WASHINGTON (Legal Newsline) – When a House subcommittee holds a hearing Wednesday on the history of chemicals known as PFAS, companies that used them in their products figure to get bashed, considering the witness list is full of activists and regulators, as well as a researcher used by plaintiffs lawyers as an expert.
Attorney Jane Luxton will be outnumbered at a hearing that calls PFAS “the devil they knew,” a reference to a documentary that was shown to House members at an event earlier this year. Of the nine witnesses, only Luxton is listed as a “minority witness.”
It is not clear whether two large companies that face PFAS lawsuits – DuPont and 3M – were asked to send a representative. DuPont in a statement said it is “working closely with Congress and regulators.”
3M did not return a message seeking comment, and a spokesperson for the subcommittee did not respond to questions about how the witness list was chosen.
PFAS are a group of chemicals that were used in products like waterproof clothing and non-stick cookware and are now found in groundwater and humans. They are dubbed “forever chemicals” because they don’t leave the human body.
The Environmental Protection Agency has decided more research is needed before a toxicity level is determined; but some members of Congress want them to be declared “hazardous substances” under the Superfund law, which would create more defendants for plaintiffs lawyers to target with lawsuits.
Luxton, of Lewis Brisbois, will likely present an unpopular opinion on a panel that includes regulators in three states that are taking PFAS regulation into their own hands.
“As states and communities continue to implement their own regulations, risks increase that the result will be a patchwork of differing requirements around the country,” Luxton wrote in testimony presented to the same subcommittee for a May hearing.

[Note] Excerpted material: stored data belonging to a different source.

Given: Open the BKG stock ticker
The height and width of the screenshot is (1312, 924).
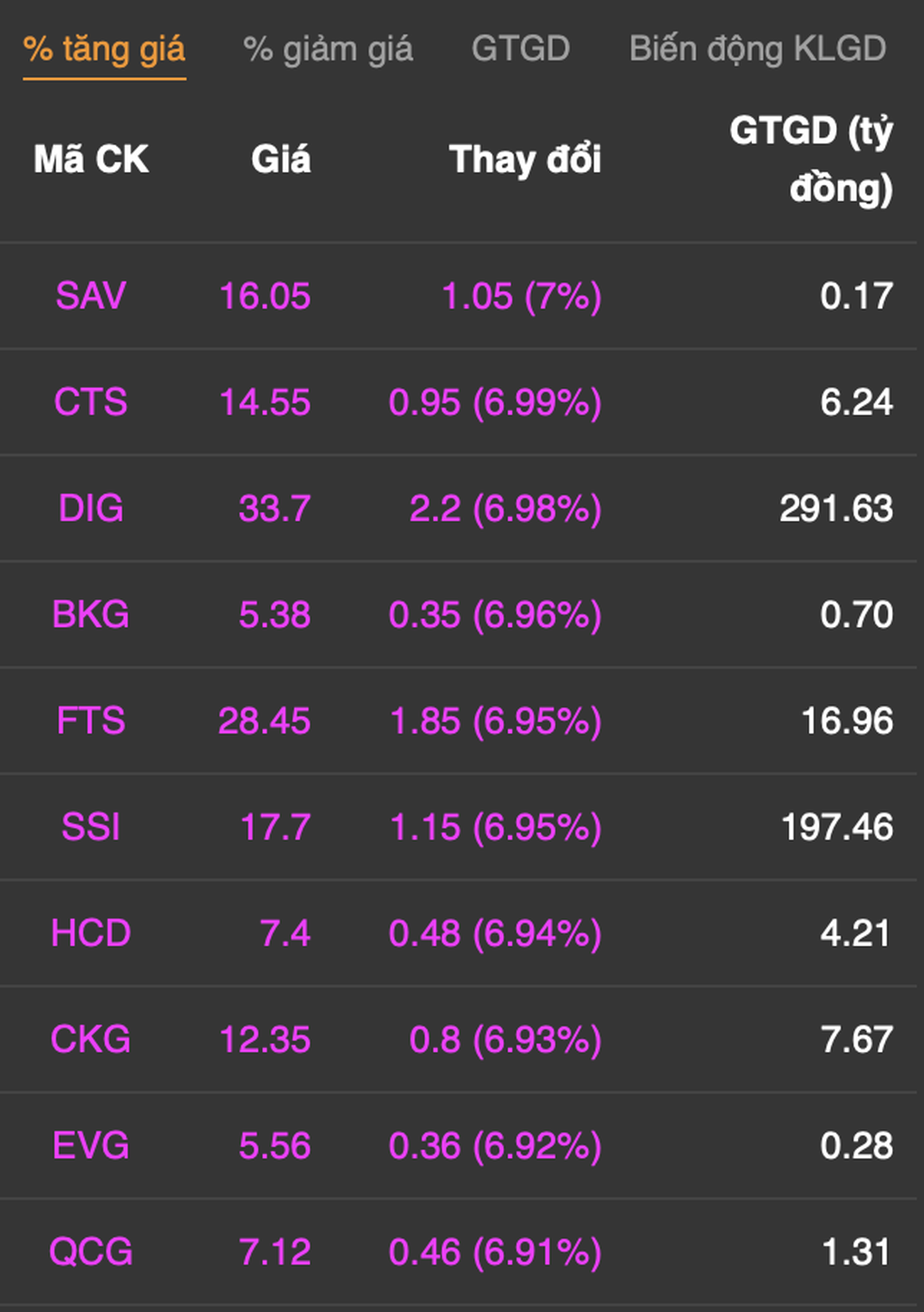Looking at the screenshot, I should tap(91, 614).
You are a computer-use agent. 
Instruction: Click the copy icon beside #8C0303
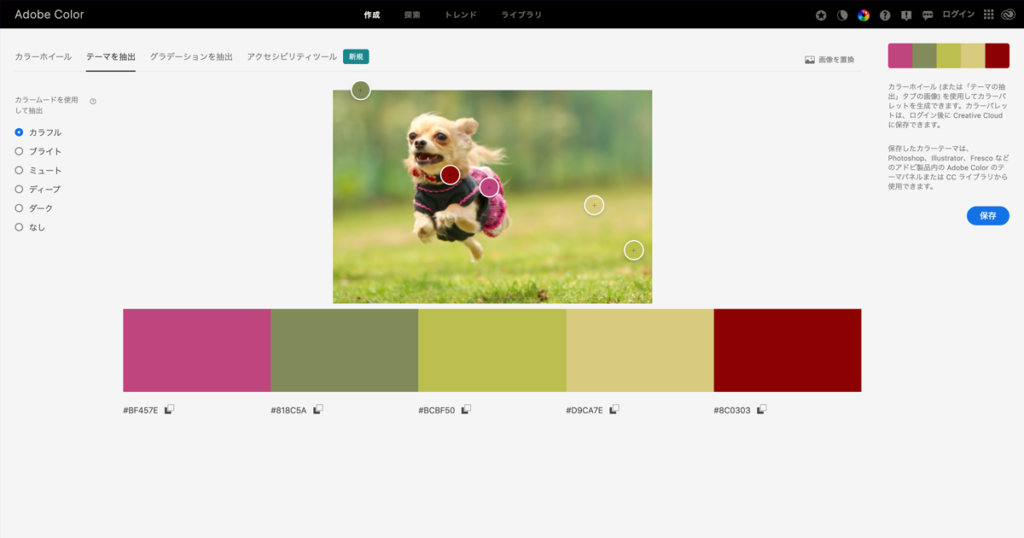pos(761,409)
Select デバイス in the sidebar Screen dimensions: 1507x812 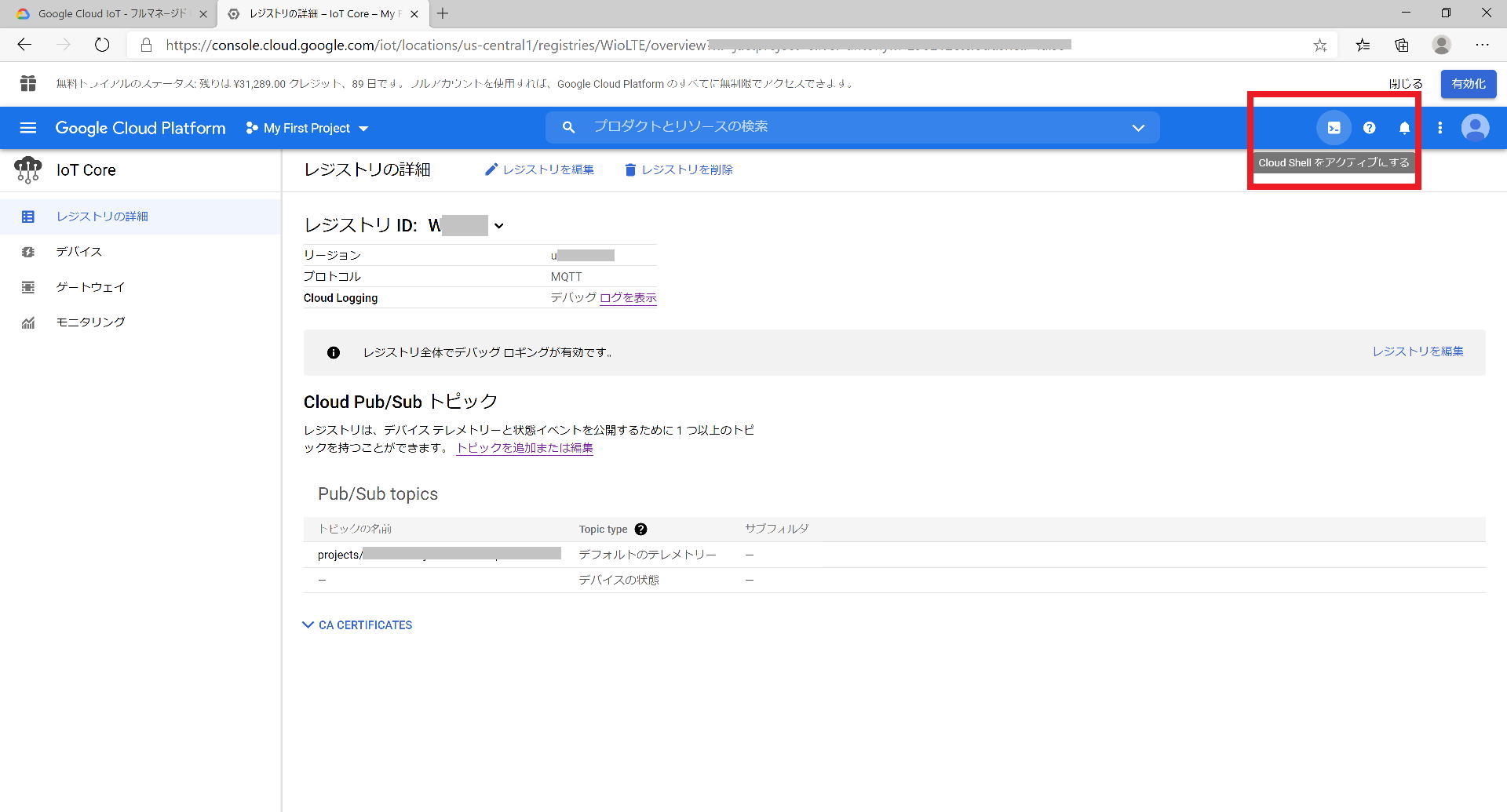(x=79, y=252)
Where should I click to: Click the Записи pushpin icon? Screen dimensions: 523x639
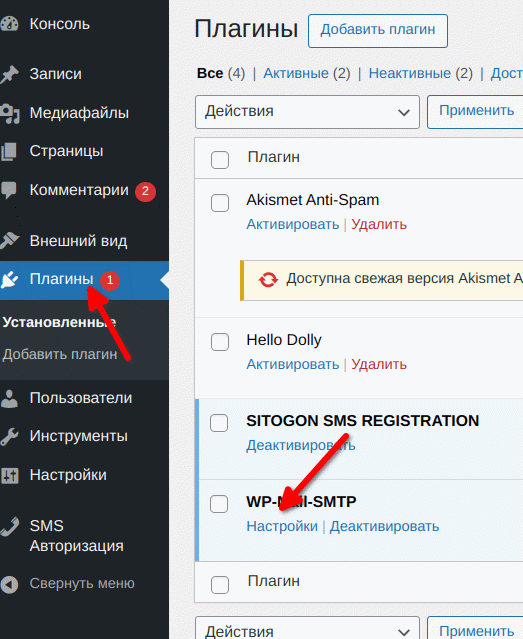click(9, 74)
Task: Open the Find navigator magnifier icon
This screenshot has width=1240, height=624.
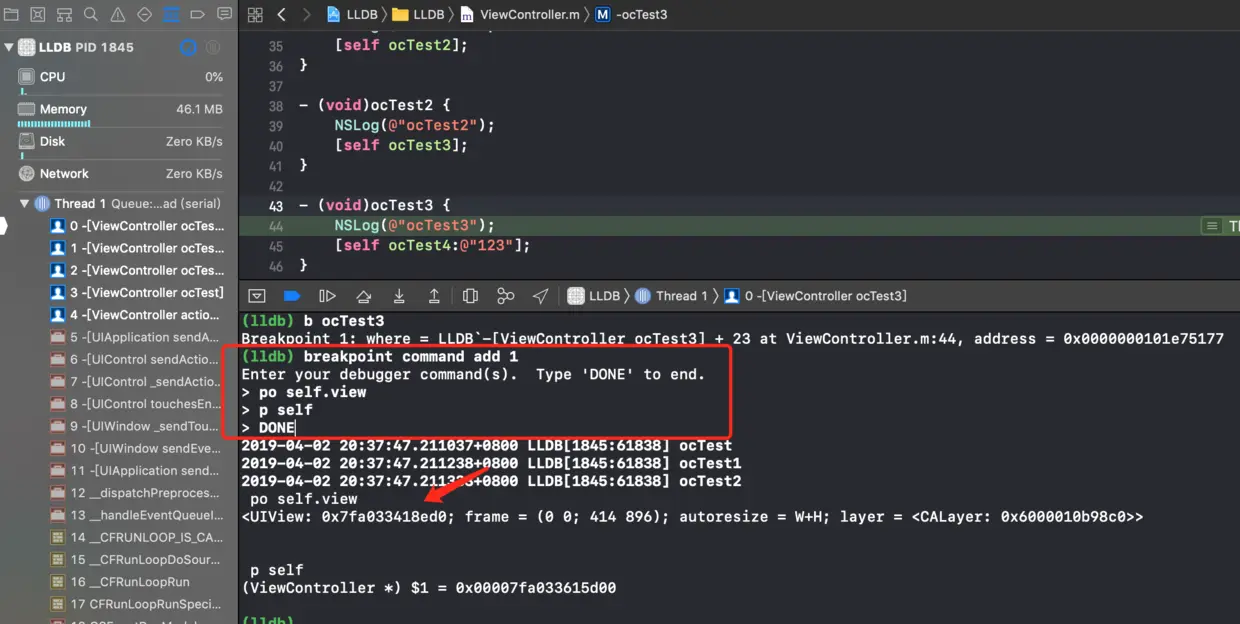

“One way to avoid this outcome is to adopt workable, scientifically based federal regulations to manage these chemicals. The federal government has several statutory mechanisms it can use to regulate PFAS chemicals, but it must proceed carefully to ensure new regulations are effective in addressing the problem.”
The 12-member Subcommittee on the Environment features four California Democrats, including chair Harley Rouda. From Michigan, a state with its sights set on using private lawyers to sue companies that used PFAS, is Democrat Rashida Tlaib, who is joined by Illinois’ Raja Krishnamoorthi and New York’s Alexandra Ocasio-Cortez.
They will hear from activists Bucky Bailey and Sandy Wynn-Stelt and the co-founder of Clean Cape Fear, Emily Donovan, during the first panel.
Panel two features Jamie Dewitt, a professor at East Carolina who serves on a PFAS response team in Michigan and has been listed as a witness for a plaintiff represented by the law firm Varnum LLP.
Another member of that Michigan team, Steve Sliver, will testify, as will environmental regulators Catherine McCabe of New Jersey and Robert Scott of New Hampshire. Both states have hired the firm Kelley Drye to represent them in PFAS litigation on contingency fees.
Glenn Evers, a former scientist at DuPont who claims the company covered up the threat of PFAS, is also scheduled to speak.
Some of the existing research on PFAS comes as a result of an effort by plaintiffs lawyers who took on DuPont over the release of PFOA, which is in the group of PFAS, around one of its plants near the Ohio River in West Virginia.
Personal injury lawyers and DuPont agreed to a plan that created a so-called “science panel” and had the company pay for the medical monitoring of residents around the plant. Medical monitoring is a controversial claim for relief on behalf of uninjured plaintiffs that would drive up the cost of a settlement and with it, the amount their lawyers could recover.
By 2012 and after studying more than 30,000 participants, the science panel said there was a probable link to six diseases, yet many claim not enough adequate scientific evidence has been gathered yet.
The cases paid off for lawyers in 2017, when DuPont ponied up $671 million to settle 3,500 lawsuits.
Now, the Democrat-led House has backed a measure to classify PFAS as hazardous substances under the Superfund law. It did this while the EPA considers creating a toxicity level – it has already issued an advisory for water systems with more than 70 parts per trillion to notify their state regulators.
States have passed much lower standards while the EPA conducts further review. Vermont set a health advisory at 20 parts per trillion, and New York is recommending half that.
New Jersey’s standard is 13-14 ppt depending on the chemical, and New Hampshire’s varies from 11-18 ppt.